RE: Parallel heap vacuum - Mailing list pgsql-hackers

From Hayato Kuroda (Fujitsu)
Subject RE: Parallel heap vacuum
Date
Msg-id TYAPR01MB5692B24EF8A304FB36206772F5B12@TYAPR01MB5692.jpnprd01.prod.outlook.com
Whole thread Raw
In response to Re: Parallel heap vacuum  (Masahiko Sawada <sawada.mshk@gmail.com>)
List pgsql-hackers
Dear Sawada-san,

> Thank you for testing!

I tried to profile the vacuuming with the larger case (40 workers for the 20G table)
and attached FlameGraph showed the result. IIUC, I cannot find bottlenecks.

> > 2.
> > I compared parallel heap scan and found that it does not have compute_worker
> API.
> > Can you clarify the reason why there is an inconsistency?
> > (I feel it is intentional because the calculation logic seems to depend on the
> heap structure,
> > so should we add the API for table scan as well?)
> 
> There is room to consider a better API design, but yes, the reason is
> that the calculation logic depends on table AM implementation. For
> example, I thought it might make sense to consider taking the number
> of all-visible pages into account for the calculation of the number of
> parallel workers as we don't want to launch many workers on the table
> where most pages are all-visible. Which might not work for other table
> AMs.
>

Okay, thanks for confirming. I wanted to ask others as well.
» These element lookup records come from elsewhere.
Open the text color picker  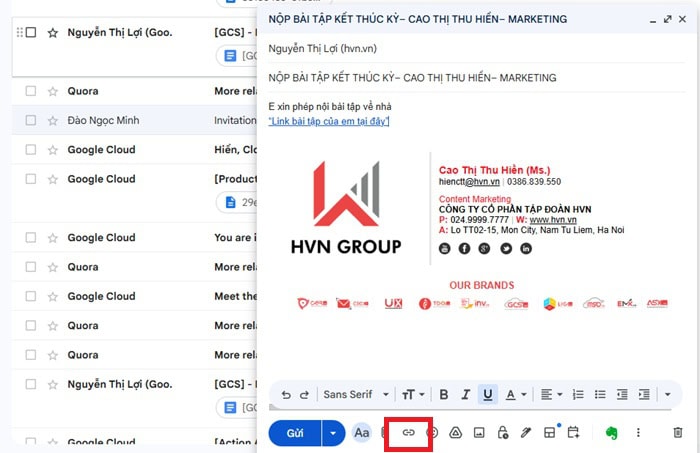point(514,395)
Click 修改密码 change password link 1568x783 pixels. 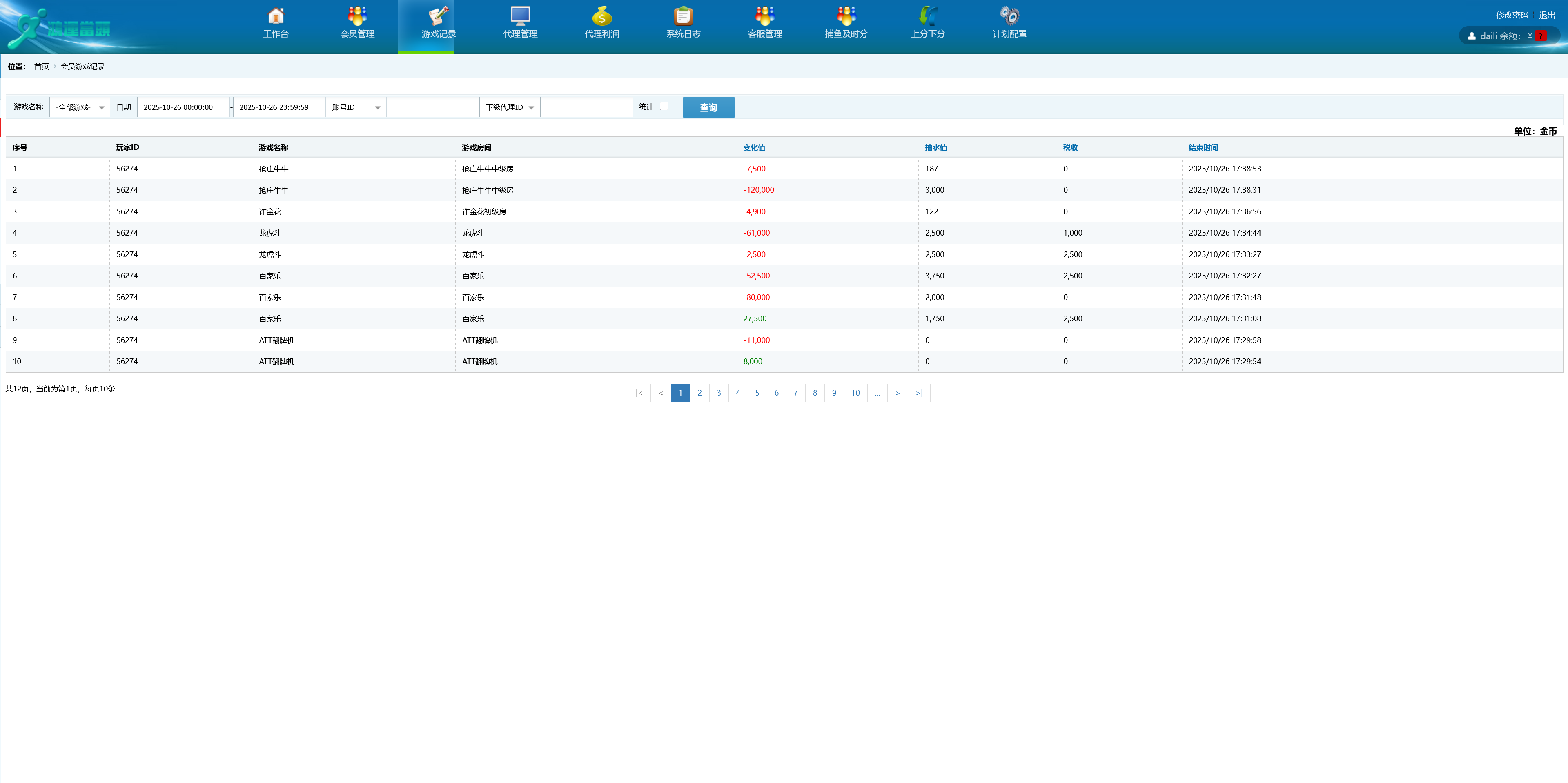1512,15
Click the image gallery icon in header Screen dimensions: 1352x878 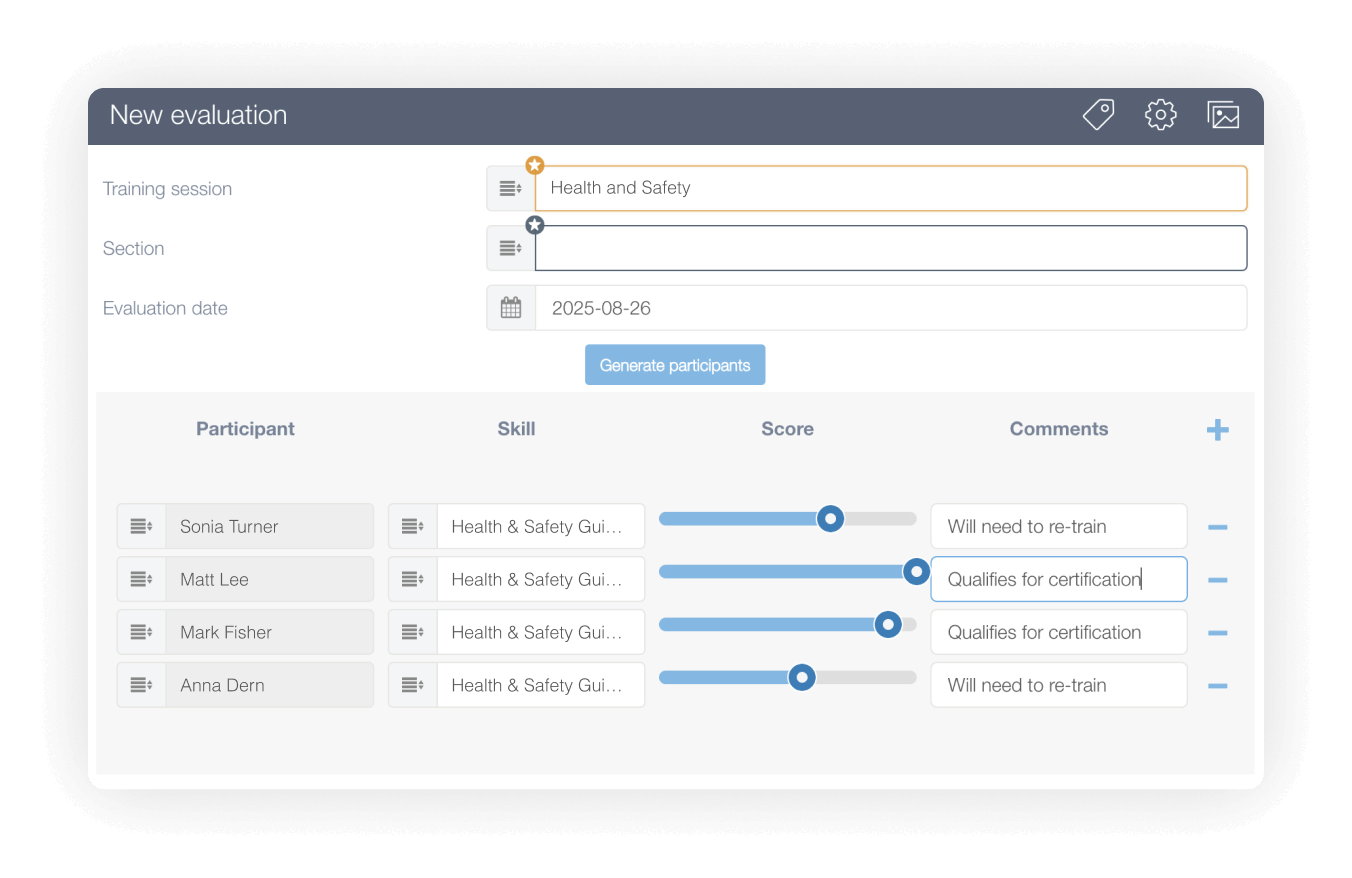pos(1223,115)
> I'm updating the patch to implement parallel heap vacuum and will
> share the updated patch. It might take time as it requires to
> implement shared iteration support in radx tree.

Here are other preliminary comments for v2 patch. This does not contain
cosmetic ones. 

1.
Shared data structure PHVShared does not contain the mutex lock. Is it intentional
because they are accessed by leader only after parallel workers exit?

2.
Per my understanding, the vacuuming goes like below steps.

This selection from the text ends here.